INSTRUCTIONS TO FOLLOW:
The answer should be a single number: how many lines in the material contain "Self".

——————————

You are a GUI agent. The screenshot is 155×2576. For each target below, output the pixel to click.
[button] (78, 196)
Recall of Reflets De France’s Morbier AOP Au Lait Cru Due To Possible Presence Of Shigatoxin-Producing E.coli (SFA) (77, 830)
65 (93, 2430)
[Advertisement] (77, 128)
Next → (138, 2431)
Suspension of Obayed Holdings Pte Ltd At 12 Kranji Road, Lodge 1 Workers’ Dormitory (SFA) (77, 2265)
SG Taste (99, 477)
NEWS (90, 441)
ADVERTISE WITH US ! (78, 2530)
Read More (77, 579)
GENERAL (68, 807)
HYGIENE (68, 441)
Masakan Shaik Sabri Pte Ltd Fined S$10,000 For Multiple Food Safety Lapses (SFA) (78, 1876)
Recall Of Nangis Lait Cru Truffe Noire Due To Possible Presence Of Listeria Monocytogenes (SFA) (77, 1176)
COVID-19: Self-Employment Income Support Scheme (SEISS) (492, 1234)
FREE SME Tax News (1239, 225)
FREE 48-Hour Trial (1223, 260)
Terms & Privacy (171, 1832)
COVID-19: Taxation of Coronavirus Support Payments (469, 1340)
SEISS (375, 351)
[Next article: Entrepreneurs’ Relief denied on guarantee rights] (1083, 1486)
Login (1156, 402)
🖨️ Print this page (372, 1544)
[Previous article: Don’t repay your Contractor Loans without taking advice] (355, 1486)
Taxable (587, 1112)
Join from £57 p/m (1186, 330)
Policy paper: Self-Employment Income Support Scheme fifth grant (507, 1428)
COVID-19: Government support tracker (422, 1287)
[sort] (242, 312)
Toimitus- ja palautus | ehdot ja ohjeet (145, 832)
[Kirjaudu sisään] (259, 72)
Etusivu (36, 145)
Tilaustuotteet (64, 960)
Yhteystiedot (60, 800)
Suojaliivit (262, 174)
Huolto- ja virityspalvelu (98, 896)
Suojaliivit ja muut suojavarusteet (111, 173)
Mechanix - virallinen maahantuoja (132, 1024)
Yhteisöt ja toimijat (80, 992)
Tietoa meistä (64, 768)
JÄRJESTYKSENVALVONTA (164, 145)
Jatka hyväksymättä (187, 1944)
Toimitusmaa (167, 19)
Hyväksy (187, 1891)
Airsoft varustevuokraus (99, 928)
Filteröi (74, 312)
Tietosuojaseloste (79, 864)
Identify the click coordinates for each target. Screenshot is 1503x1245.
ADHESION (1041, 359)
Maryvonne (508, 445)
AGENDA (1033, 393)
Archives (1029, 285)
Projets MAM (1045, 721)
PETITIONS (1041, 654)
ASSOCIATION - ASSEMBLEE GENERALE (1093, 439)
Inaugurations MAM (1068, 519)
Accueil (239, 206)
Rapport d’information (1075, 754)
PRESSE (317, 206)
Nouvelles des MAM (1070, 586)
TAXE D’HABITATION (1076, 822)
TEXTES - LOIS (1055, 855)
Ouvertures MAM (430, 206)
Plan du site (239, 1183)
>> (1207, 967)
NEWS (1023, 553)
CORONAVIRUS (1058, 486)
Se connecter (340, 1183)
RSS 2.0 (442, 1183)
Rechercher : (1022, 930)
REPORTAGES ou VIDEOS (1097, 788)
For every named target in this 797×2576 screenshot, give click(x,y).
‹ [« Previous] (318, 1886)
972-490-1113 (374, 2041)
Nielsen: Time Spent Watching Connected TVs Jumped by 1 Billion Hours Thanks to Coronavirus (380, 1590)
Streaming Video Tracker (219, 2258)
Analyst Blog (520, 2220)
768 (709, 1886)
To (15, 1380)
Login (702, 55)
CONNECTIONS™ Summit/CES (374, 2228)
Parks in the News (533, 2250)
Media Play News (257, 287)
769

——————————

ANSWER TO THIS PROBLEM:
2